Well, maybe he hadn't managed to completely convince himself on that point quite yet. Or maybe a dozen other things. Writing isn't easy, and the flood can stop for a thousand reasons or no reason. This time around, spurred by the pandemic and a sense of his mortality - or maybe other reasons; I mention those possibilities only because Block does himself - he did finish up A Writer Prepares, covering what he thinks of as the early phase of that career.
So Prepares takes Block from that mail room to SMLA, first writing polite letters to suckers paying for useless writing-career help, and then becoming part of the stable of writers SMLA represented to a few bottom-tier publishers. And then expanding out from books about sex he knew very little about - Block wrote a whole bunch of lesbian novels; I'm not casting aspersions on his love life in the late '50s - he also wrote a bunch of books pretending to be a doctor, which were also mostly, at least at first, all about sex.
(If there's any lesson from that era of American publishing, it's that no matter what idiots tell you about the "good old days" of the post-war consensus, the country was obsessed with sex in the late '50s and early '60s just as much as any other era, but had to jump through horribly unpleasant hoops to scratch that itch.
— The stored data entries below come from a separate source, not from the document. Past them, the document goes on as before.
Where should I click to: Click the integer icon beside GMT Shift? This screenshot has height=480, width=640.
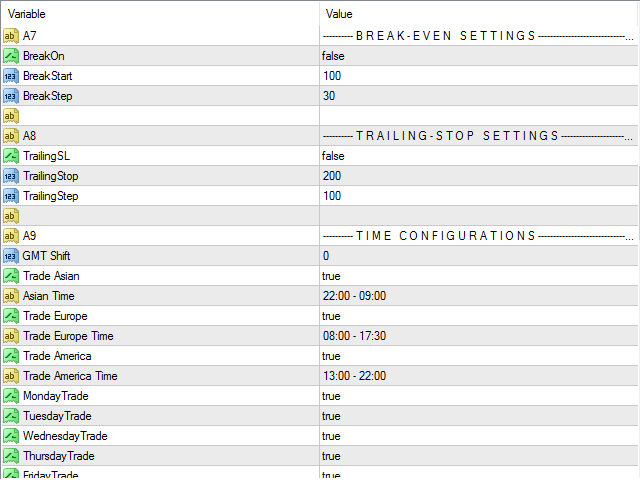coord(11,256)
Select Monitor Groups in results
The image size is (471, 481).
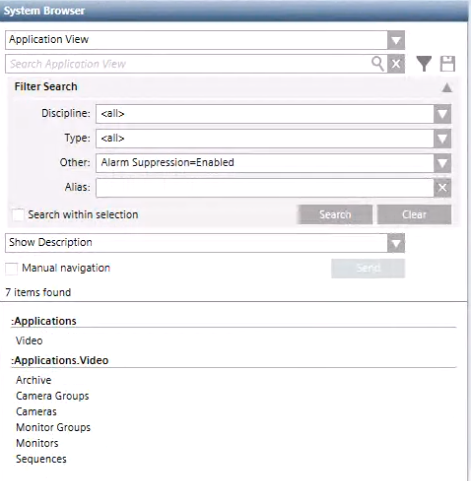coord(53,427)
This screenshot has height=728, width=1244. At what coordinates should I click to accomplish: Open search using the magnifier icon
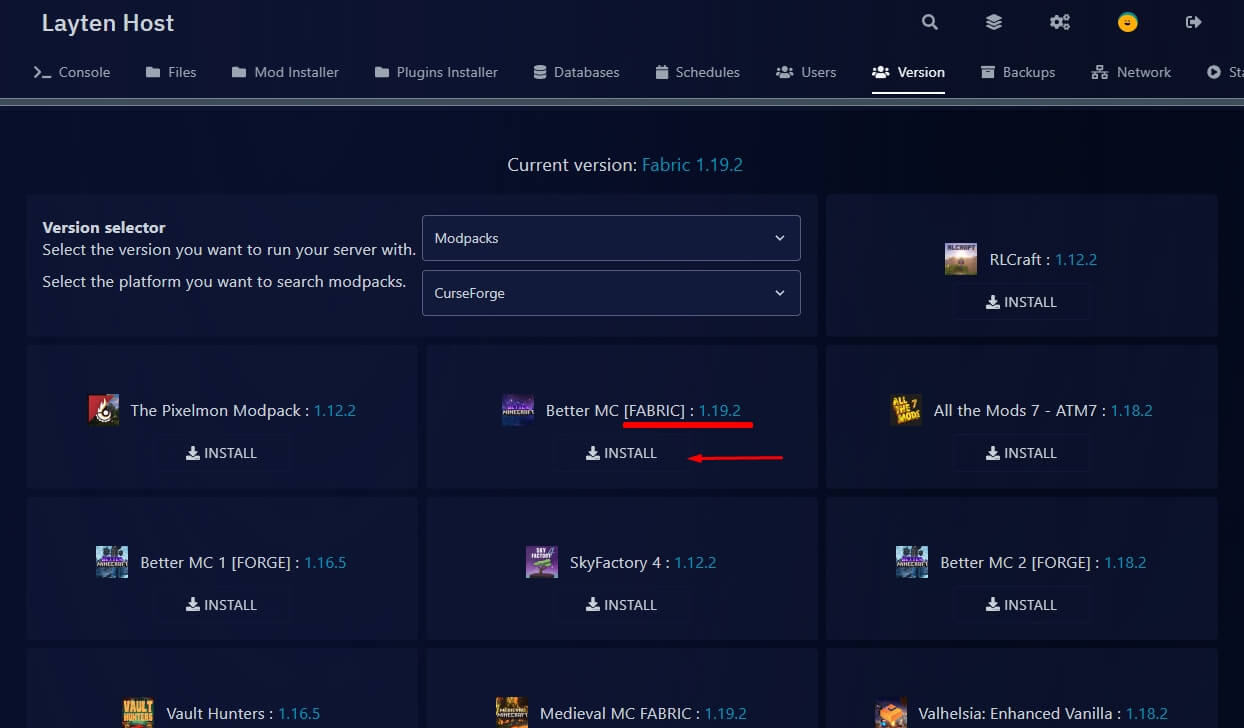[929, 21]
I don't know if we're healthier now, but we're at least clearer and more open.)
Along the way, Block tells stories about some fellow writers and SMLA colleagues - Hal Dresner, Don Westlake, Henry Morrison, and a number of other names less well known. He narrates how he went back and forth from Antioch College to New York to Buffalo, how he got married and had two daughters, and how he ended up in Racine. He ends the book at a point where he thinks he's become a journeyman rather than an apprentice: he's not writing sex-novels for a living anymore, and he's launching his first series character, under his real name, for a at least moderately respectable publisher.
(Don't kid yourself: publishers are never better than moderately respectable. Even Markus Dohle.)
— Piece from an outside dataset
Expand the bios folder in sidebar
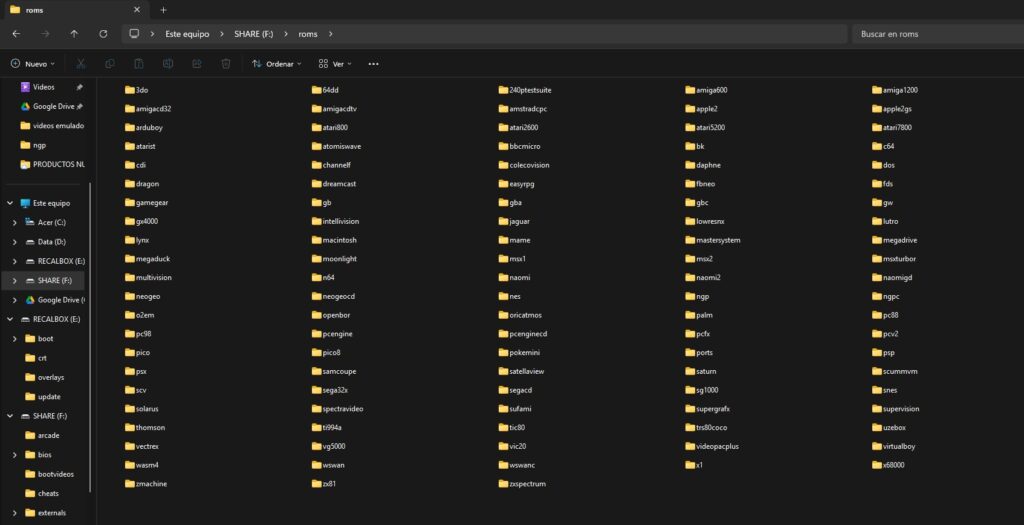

Others have been in more depth about SMLA - Barry Malzberg, who can always be counted to give the most negative picture of anything he looks at, has some choice words in his Engines of the Night -- but Block gives a solid picture of the fairly early days. (I do wish it had been possible for some enterprising soul to record extensive interviews with all of the major players for an oral history of SMLA: it might have had to wait a hundred years to be published, but it would have been amazing.)
Much of what's in here will be familiar to people who have read Afterthoughts, but this is a deeper, more complete view of Block's early career than those inevitably piecemeal introductions for specific novels. And the palimpsest nature of 2020 Block layered on 1994 Block looking back at 1956-1965 Block is fascinating: we all look back at our lives and consider what we did and why, but most of us aren't as strong writers as Block is or have such rich material to work from.
If you've read this whole long post, you must be interested in Block and his life to some degree. If you're actually reading this sentence, you will want to read A Writer Prepares.